Mother Theodore Guérin—A Woman for All Time, a Saint of God, written by Penny Blaker Mitchell, is a revised edition of Mother Theodore Guérin—A Woman for Our Time, which was published shortly before her beatification by Pope John Paul II on Oct. 25, 1998, at St. Peter’s Square in Rome.

Now a member of St. Paul Parish in Sellersburg and an employee of Providence Self-Sufficiency Ministries in Georgetown, Mitchell wrote the first book in 1998 when she worked for the sisters’ Office of Congregational Advancement at Saint Mary-of-the-Woods.

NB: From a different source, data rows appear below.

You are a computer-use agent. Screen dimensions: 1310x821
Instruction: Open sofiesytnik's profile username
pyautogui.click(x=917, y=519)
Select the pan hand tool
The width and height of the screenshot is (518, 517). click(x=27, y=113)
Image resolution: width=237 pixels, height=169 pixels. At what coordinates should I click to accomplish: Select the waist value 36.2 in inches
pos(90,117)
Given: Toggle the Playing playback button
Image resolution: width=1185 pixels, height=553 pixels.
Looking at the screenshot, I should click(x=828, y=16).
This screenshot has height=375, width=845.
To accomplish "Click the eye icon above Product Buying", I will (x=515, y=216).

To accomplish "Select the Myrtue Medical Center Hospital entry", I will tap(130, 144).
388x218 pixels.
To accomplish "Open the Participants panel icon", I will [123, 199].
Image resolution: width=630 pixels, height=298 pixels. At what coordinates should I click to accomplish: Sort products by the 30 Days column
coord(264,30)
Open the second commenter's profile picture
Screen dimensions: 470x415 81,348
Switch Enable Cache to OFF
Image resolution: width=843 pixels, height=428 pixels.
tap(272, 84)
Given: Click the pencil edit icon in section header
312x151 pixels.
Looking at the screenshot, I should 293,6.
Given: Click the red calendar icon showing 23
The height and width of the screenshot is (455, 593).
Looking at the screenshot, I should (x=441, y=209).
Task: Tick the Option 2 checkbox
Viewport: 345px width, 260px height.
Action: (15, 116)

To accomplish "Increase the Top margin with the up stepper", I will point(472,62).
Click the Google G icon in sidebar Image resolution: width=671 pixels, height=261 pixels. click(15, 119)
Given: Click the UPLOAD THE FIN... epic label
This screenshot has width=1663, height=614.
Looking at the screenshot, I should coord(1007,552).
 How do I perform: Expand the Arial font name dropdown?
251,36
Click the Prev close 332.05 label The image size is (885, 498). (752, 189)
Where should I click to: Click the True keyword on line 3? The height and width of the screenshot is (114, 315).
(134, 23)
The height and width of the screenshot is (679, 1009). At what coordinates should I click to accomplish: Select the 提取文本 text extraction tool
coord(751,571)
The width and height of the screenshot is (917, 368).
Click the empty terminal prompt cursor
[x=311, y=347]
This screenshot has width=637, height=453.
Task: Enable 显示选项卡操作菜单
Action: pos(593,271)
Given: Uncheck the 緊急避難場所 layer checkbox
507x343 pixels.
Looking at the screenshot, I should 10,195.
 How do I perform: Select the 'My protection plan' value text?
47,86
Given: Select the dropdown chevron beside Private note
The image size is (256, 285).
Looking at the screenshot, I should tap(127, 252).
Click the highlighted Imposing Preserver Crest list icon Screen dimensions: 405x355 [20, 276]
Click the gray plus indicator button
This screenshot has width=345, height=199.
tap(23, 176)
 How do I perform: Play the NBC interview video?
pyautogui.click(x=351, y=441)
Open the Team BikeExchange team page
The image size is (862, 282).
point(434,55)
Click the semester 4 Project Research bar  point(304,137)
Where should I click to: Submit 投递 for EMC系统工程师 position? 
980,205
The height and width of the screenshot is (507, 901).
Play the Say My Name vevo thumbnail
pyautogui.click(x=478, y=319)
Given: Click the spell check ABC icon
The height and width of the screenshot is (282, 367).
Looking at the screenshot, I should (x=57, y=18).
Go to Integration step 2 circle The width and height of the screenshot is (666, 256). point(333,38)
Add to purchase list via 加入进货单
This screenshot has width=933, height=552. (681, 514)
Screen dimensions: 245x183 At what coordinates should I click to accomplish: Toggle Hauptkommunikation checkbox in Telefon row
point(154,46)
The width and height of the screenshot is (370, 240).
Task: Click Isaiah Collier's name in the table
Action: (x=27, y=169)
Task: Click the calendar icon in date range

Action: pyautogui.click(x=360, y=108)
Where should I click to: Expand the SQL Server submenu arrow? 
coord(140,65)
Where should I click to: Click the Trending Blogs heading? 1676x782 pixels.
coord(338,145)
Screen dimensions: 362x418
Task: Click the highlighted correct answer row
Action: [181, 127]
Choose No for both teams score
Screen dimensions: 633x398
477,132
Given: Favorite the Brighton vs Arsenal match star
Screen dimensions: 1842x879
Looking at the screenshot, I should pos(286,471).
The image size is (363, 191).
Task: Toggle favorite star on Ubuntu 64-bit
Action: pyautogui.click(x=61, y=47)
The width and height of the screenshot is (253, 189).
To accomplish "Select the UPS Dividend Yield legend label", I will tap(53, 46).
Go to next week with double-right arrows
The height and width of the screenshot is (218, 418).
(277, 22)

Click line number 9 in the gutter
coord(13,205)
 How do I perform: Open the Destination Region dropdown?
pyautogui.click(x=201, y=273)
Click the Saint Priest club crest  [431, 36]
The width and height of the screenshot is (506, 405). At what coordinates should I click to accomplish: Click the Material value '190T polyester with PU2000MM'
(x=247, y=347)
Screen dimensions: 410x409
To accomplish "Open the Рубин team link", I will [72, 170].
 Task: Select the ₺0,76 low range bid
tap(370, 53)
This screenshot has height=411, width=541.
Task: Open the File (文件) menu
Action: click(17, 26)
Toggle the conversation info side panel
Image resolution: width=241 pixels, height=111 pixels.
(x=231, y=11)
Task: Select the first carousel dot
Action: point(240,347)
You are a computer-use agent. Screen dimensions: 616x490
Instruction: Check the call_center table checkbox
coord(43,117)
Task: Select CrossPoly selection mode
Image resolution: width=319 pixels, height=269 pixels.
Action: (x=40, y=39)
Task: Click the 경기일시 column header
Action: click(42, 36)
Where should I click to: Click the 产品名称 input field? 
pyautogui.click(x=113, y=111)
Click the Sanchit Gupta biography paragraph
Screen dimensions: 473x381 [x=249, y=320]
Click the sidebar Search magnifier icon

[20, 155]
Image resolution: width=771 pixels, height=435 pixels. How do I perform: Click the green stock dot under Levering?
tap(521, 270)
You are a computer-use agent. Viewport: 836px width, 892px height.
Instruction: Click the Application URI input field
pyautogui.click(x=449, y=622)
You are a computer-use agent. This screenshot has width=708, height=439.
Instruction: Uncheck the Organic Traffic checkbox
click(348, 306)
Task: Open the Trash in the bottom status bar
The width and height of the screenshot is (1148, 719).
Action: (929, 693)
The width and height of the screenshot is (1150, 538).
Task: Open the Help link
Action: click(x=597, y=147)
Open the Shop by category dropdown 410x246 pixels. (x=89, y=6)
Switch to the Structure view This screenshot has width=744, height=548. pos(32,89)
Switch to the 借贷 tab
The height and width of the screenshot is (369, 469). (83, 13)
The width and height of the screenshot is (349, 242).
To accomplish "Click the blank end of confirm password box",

“When we were preparing for the beatification,” Mitchell explained in a recent telephone interview, “it became known that we needed what they call a popular biography … so most anyone could read it and understand who Mother Theodore was and how important she could be in anyone’s life.”

The congregation’s officers asked her to write the book on rather short notice.

“I only had a little bit less than six months to get it done,” she recalled. “I was also on the committee planning the beatification, and I did most of the reporting for the congregation’s publications on the beatification. I was pretty busy. It had to be done prior to the beatification so we had to have it to the printer in mid-summer [of 1998].”

She believes St. Theodora—who the Sisters of Providence prefer to call St. Mother Theodore—helped her research, write and edit the biography on time in addition to all of her other responsibilities.

“I felt inspired by her presence,” Mitchell said. “I think she was working through me. I firmly believe that. I couldn’t have done it otherwise, especially in six months.”

While writing the book, Mitchell said she wanted people to come to know and love the French-born sister who founded the Sisters of Providence of Saint Mary-of-the-Woods in 1840. Today, Sisters of Providence minister in 20 states, the District of Columbia, Taiwan and China.

“I think my main goal at the time was that people would have an opportunity to know her because she was such a wonderful person,” Mitchell said. “Thank heaven and thank Mother Theodore because she was such a gifted writer, and wrote hundreds of letters and kept journals. Otherwise, we wouldn’t be able to know her the way we do today.”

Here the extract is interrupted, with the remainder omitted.